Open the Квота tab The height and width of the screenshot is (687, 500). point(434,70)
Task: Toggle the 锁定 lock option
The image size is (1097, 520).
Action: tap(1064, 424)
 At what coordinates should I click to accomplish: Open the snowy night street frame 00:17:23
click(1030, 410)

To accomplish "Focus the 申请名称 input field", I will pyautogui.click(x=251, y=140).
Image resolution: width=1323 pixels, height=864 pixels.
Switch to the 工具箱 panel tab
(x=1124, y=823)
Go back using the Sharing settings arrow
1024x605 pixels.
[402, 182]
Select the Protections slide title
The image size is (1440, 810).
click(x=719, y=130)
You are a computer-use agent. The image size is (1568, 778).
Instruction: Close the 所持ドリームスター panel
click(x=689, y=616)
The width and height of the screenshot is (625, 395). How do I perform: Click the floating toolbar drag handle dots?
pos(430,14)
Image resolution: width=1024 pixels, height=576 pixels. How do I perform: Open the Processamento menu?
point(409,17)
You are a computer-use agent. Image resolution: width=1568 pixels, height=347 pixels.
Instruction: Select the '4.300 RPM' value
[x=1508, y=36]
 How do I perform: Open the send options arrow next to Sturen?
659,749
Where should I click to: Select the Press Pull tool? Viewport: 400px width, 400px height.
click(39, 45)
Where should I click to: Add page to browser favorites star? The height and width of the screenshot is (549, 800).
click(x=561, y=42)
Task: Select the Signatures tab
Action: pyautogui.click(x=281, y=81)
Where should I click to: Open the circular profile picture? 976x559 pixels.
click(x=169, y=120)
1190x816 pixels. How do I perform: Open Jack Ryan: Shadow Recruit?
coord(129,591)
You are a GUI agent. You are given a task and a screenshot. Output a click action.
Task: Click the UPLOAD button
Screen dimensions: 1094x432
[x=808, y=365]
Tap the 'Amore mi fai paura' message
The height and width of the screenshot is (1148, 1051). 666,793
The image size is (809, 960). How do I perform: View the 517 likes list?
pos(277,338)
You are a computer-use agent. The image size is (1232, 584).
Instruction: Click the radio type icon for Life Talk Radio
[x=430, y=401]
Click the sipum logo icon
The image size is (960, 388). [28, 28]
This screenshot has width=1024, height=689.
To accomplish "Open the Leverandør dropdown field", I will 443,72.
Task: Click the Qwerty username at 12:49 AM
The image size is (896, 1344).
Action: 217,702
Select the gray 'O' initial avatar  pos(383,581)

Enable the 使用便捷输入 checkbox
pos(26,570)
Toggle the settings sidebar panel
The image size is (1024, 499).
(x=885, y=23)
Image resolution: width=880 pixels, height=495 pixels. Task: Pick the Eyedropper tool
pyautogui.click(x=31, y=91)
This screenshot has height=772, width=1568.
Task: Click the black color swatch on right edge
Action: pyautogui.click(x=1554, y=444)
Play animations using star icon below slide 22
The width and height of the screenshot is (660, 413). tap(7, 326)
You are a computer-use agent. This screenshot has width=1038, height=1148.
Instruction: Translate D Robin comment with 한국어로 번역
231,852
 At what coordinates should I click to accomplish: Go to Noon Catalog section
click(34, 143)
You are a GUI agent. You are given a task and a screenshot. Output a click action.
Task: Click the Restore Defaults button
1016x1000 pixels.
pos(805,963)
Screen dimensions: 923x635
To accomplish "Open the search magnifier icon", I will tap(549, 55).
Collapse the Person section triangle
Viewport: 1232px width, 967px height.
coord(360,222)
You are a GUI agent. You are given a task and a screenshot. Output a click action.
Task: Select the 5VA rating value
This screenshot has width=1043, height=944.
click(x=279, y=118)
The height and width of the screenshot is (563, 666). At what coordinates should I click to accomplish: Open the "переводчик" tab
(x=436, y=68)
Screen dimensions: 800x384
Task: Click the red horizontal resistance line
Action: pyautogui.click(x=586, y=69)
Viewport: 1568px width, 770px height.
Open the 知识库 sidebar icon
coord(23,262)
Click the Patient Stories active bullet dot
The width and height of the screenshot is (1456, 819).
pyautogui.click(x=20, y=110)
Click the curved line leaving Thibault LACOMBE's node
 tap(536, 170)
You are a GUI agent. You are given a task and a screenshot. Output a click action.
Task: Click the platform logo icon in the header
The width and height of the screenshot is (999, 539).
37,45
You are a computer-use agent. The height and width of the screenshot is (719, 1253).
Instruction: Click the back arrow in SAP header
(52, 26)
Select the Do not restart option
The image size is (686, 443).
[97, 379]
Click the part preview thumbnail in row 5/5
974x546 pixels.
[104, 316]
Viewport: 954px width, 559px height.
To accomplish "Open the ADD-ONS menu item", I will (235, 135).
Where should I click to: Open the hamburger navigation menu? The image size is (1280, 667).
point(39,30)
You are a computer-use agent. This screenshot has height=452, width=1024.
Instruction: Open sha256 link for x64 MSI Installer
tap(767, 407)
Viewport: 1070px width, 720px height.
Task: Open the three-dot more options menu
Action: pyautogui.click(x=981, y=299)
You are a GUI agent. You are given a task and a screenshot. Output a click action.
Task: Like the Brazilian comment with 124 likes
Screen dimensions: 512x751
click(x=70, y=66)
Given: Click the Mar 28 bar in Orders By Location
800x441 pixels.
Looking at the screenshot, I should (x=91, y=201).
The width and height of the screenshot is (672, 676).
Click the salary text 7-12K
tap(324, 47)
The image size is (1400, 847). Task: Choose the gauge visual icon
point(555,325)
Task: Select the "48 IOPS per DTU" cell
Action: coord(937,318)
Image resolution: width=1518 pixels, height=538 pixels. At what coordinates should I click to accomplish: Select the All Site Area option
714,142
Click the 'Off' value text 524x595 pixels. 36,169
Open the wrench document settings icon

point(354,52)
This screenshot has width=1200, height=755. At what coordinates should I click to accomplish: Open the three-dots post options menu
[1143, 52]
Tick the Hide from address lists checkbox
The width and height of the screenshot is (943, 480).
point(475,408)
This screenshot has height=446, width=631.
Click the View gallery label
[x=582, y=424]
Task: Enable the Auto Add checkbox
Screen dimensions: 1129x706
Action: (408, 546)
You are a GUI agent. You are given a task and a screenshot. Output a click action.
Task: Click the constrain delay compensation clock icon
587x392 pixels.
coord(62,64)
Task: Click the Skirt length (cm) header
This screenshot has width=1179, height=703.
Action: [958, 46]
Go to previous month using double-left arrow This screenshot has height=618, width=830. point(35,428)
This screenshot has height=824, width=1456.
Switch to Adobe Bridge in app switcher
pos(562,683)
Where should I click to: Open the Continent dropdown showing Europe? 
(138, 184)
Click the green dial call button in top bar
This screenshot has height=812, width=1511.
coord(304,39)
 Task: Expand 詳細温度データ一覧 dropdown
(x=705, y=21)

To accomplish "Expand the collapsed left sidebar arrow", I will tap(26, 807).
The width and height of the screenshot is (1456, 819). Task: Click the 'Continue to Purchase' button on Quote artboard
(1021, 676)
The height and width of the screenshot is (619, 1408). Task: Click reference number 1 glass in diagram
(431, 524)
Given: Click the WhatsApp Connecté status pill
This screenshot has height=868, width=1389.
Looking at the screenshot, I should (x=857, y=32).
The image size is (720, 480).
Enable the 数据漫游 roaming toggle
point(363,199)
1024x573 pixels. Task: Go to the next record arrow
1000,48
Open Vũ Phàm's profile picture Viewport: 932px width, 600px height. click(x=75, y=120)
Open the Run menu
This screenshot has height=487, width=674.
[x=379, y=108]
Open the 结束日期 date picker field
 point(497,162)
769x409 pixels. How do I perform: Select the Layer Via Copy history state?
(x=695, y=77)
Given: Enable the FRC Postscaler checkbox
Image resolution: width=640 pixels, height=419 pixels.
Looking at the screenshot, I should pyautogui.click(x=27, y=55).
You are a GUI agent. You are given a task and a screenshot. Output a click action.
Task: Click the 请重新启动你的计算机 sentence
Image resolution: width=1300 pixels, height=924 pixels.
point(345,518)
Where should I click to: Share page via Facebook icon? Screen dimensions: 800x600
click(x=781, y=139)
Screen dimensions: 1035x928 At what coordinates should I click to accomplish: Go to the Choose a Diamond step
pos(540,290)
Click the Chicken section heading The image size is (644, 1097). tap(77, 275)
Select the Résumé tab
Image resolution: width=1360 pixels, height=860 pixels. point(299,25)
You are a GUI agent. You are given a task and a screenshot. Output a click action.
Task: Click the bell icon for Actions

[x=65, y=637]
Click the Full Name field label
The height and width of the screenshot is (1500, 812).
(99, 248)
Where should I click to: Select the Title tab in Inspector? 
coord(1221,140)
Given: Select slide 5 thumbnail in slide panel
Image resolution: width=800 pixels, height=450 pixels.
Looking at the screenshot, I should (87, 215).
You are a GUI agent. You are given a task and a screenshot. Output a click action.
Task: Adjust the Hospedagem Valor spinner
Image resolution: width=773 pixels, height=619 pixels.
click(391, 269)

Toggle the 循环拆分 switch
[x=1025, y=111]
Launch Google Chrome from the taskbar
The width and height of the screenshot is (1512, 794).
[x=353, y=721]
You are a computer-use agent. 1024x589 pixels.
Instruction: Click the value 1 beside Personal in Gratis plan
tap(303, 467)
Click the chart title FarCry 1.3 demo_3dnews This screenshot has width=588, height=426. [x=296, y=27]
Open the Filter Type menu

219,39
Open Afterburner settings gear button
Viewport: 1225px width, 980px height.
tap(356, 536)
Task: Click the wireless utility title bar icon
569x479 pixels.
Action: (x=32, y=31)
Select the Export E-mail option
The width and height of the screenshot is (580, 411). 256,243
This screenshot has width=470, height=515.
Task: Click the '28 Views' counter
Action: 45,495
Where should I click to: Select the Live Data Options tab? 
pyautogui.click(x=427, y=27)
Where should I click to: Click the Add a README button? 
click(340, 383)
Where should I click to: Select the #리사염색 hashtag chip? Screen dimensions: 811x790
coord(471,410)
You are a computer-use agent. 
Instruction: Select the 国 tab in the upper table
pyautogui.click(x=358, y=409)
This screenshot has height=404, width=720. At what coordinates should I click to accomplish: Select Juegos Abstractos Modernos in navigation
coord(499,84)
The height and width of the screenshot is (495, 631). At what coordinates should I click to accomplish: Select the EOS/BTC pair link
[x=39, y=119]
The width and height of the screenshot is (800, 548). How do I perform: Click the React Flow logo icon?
========================================
Please find how many lines in the records hold "computer", then give that number with nothing else.

8